I have 16 CPUs and 1 GPU, and I want to split 2 concurrent trials across all my available resources.
Attempt number one:
# define param_space and run_config
...
...
CONCURRENT_TRIALS = True
scaling_config = ScalingConfig(
num_workers=1 + CONCURRENT_TRIALS,
use_gpu=True,
resources_per_worker={"GPU": 0.5, "CPU": 8} if CONCURRENT_TRIALS else {"GPU": 1, "CPU": 15},
)
# Define a TorchTrainer without hyper-parameters for Tuner
trainer_args = dict(
train_loop_per_worker=train_func,
scaling_config=scaling_config,
run_config=run_config,
)
if CONCURRENT_TRIALS:
trainer_args["torch_config"] = ray_torch.TorchConfig(backend="gloo")
ray_trainer = TorchTrainer(
**trainer_args,
)
tuner = tune.Tuner(
ray_trainer,
param_space={"train_loop_config": search_space},
tune_config=tune.TuneConfig(
metric="val_loss",
mode="min",
num_samples=n_samples,
scheduler=scheduler,
max_concurrent_trials=1 + CONCURRENT_TRIALS,
),
)
tuner.fit()
This results in the following:
WARNING insufficient_resources_manager.py:163 -- Ignore this message if the cluster is autoscaling.

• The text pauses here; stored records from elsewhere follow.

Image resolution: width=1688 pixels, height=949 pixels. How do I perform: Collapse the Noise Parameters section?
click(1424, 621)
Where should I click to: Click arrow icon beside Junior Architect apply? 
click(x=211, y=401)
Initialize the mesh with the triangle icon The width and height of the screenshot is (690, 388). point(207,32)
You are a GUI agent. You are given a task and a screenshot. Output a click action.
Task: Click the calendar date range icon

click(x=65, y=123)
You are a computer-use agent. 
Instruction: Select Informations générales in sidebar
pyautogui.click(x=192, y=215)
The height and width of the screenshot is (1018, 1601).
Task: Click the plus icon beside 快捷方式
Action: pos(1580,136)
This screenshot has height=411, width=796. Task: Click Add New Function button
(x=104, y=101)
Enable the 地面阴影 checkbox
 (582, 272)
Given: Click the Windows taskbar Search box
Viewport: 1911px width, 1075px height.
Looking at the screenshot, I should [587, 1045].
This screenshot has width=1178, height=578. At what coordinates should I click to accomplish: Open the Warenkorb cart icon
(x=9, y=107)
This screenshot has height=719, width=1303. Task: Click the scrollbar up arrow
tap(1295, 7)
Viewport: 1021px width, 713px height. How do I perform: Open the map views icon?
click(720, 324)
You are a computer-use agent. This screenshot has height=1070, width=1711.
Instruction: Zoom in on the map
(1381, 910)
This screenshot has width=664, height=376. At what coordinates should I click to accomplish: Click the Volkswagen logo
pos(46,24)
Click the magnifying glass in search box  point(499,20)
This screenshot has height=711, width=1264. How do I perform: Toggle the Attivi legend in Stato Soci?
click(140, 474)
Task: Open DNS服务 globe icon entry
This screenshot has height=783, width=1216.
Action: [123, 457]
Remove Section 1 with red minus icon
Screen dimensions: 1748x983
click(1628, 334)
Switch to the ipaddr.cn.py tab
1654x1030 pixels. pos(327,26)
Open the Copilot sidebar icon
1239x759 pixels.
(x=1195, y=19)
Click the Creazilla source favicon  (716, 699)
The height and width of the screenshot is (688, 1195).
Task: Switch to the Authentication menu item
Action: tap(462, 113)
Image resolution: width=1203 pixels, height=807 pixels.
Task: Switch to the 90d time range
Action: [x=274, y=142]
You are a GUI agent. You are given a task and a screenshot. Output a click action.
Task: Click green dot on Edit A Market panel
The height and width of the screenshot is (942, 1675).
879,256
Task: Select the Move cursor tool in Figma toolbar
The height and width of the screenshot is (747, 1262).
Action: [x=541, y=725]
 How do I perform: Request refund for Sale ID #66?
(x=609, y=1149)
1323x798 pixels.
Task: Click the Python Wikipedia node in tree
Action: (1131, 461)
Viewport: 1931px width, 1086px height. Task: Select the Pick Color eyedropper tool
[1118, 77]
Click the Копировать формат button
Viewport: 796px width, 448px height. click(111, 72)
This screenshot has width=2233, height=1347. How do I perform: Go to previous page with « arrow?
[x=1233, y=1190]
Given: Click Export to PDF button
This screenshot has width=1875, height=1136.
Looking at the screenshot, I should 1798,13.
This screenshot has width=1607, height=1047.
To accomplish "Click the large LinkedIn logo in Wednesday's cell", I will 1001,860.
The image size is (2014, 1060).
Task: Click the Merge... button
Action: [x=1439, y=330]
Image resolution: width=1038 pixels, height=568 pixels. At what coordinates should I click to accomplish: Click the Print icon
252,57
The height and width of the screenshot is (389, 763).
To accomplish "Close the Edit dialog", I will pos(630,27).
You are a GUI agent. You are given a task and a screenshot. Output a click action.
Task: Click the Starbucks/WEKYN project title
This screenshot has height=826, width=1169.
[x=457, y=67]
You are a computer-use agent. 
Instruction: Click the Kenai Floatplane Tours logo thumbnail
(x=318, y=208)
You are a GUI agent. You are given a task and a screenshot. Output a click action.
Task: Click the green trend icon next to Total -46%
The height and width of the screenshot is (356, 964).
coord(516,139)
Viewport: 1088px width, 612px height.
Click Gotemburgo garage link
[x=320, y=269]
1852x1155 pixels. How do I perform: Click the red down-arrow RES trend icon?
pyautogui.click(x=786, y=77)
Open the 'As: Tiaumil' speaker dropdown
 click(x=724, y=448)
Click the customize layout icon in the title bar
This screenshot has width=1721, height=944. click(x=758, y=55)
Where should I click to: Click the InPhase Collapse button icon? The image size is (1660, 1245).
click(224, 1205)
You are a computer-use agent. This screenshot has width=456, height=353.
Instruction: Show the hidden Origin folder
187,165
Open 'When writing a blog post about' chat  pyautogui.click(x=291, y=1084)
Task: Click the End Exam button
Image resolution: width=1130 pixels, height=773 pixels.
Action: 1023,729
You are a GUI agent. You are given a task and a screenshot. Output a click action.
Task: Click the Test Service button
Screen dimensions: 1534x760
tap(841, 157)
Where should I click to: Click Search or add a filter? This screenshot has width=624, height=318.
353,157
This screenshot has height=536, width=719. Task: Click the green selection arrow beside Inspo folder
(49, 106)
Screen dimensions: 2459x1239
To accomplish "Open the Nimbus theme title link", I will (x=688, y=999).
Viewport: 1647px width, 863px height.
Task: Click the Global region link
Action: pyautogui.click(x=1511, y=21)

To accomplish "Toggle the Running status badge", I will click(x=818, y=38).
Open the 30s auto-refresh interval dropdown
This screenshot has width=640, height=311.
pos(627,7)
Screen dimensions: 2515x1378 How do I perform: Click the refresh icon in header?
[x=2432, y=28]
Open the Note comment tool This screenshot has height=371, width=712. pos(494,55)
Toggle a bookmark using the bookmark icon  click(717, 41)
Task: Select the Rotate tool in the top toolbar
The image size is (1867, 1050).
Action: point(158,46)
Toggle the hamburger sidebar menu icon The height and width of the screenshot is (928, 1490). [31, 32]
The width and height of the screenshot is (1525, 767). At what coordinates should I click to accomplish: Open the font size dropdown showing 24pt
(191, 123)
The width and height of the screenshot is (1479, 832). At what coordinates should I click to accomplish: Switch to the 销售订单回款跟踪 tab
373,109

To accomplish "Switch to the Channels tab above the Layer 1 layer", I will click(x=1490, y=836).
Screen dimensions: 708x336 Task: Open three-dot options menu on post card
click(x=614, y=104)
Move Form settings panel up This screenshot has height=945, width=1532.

No trial is running and no new trial has been started within the last 60 seconds. This could be due to the cluster not having enough resources available. You asked for 17.0 CPUs and 1.0 GPUs per trial, but the cluster only has 16.0 CPUs and 1.0 GPUs available. Stop the tuning and adjust the required resources (e.g. via the `ScalingConfig` or `resources_per_trial`, or `num_workers` for rllib), or add more resources to your cluster.
Trial status: 2 PENDING
Logical resource usage: 0/16 CPUs, 0/1 GPUs
I assume this means 1 CPU is needed for handling Ray checkpointing, loading, etc.
So I change to 7 CPUs per worker:
scaling_config = ScalingConfig(
num_workers=1 + CONCURRENT_TRIALS,
use_gpu=True,
resources_per_worker={"GPU": 0.5, "CPU": 7} if CONCURRENT_TRIALS else {"GPU": 1, "CPU": 15},
)
Then the second trial is perpetually stuck on PENDING, with the following logical resource usage:
Logical resource usage: 15.0/16 CPUs, 1.0/1 GPUs
I've also tried doing tune.with_resources
for train_func
, as well both with and without the scaling_config changes, and can't get it to just split evenly between two trials at once. Also, scaling_config = ScalingConfig(..., placement_strategy="SPREAD")
doesn't work either. I have a ton of RAM and GPU memory left over while training one process, so I want to take advantage of Ray's parallel scheduling, but I can't figure this out.
The problem is ScalingConfig(num_workers=1 + CONCURRENT_TRIALS, ...)
. My assumption was that I force Ray to use 2 workers total, i.e., 2 trials concurrently. What this parameter really means is number of workers per trial. So num_workers=2 corresponds with 2 nodes per trial, resulting in one trial being distributed across the 2 nodes, and other trials stuck at pending.
Set this to 1 and keep max_concurrent_trials=2, and this fixes the problem.